When the hatch on the hovering carriage that the child was tucked into opened, he saw more than the tiny being’s giant ears and enormous eyes as it shied away from the droid’s weapon. He saw himself, felt the helpless fear that he would never fully forget as the bunker that his parents had sacrificed themselves to get him to was torn open, a robotic assailant greeting him with the end of a blaster. But before he could even cover his eyes there had been another flash of movement as a man encased in armor, his face completely covered by a sleek helmet, appeared to dispatch the droid, extending a hand to help him climb out to safety. 

It wasn’t supposed to be a foundling. 

He had done his best to shake the unexpected connection to the child, closing the carrier and bringing it back to his ship, trying to treat it like any of the countless other targets that he’d captured. But it seemed that the more he tried to ignore it, the more that feeling in the back of his mind grew, two words bouncing around his brain as he set the course for Nevarro. Asset. Foundling. Asset. Foundling. Asset.

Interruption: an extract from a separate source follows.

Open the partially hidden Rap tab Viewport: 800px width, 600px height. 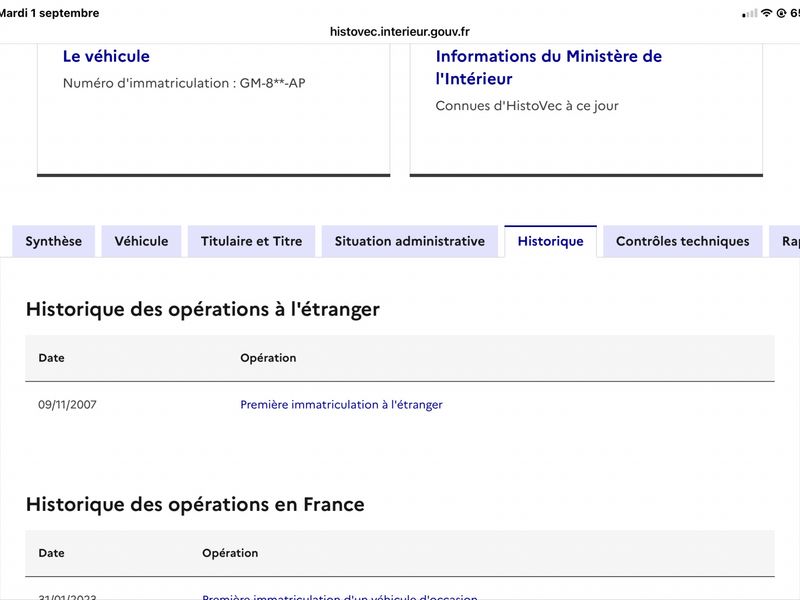785,241
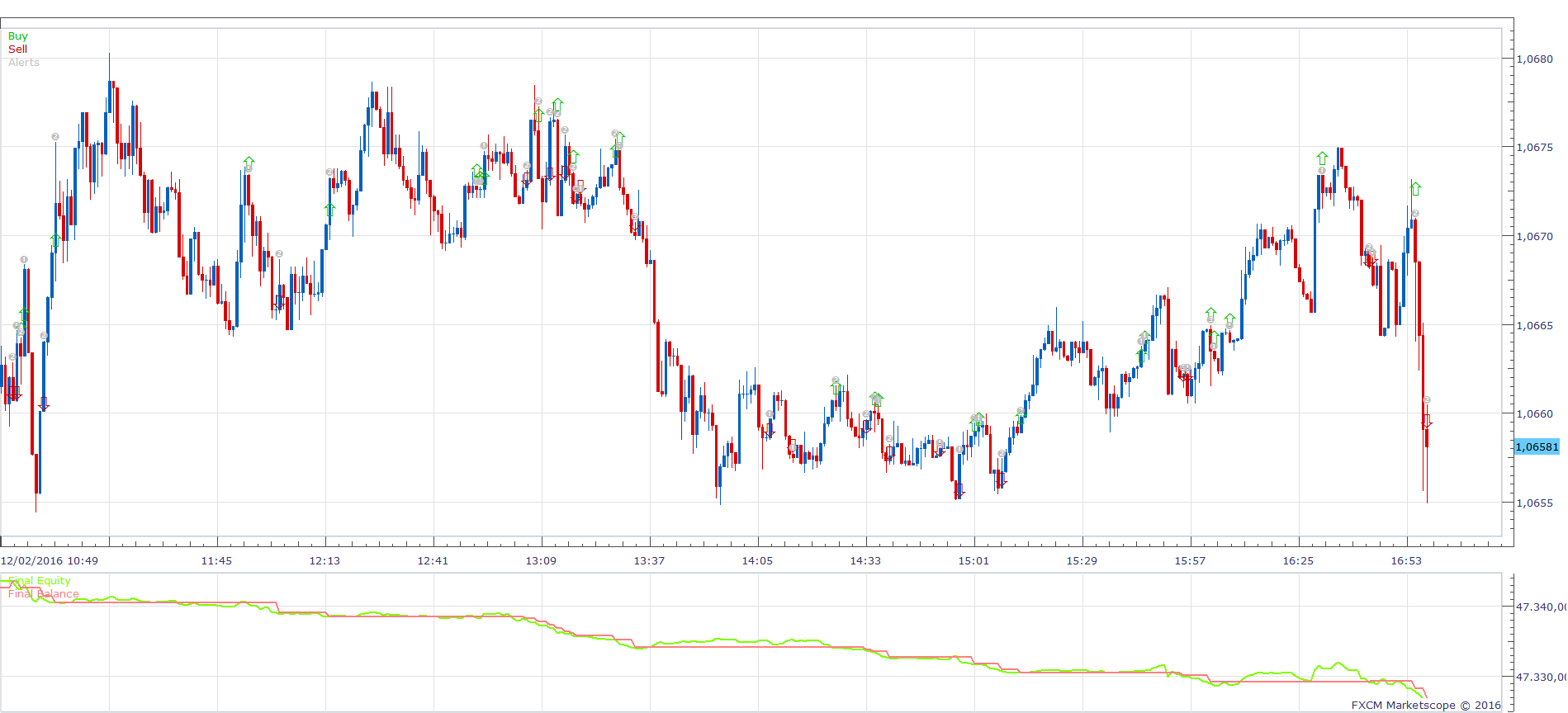Click the 1,0680 price axis label
The width and height of the screenshot is (1568, 713).
click(1535, 59)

Punching the shifter into drive, he took off before the other word had a chance to be the last. 

He had naively hoped that once he made the drop off, delivering his quarry to the client, that he’d be free of the conflict- that he could collect his payment and return to the covert. That false hope popped and fell flat the second the first question was out of his mouth. 

“How many fobs did you give out?” 

It shouldn’t have mattered. 

It never had before. Occasionally he’d run into another guild member while on assignment, and, more often than that he’d have to stave off other sloppier, non- guild hunters and mercenaries. High value targets tended to draw a lot of greedy attention from multiple sources. He had always come out on top, leaving his challengers empty-handed or incapacitated, and his target shackled or dead. Their presence was always negligible to him. Guild or not, no other bounty hunter came close to the Mandalorian in any measurable way. 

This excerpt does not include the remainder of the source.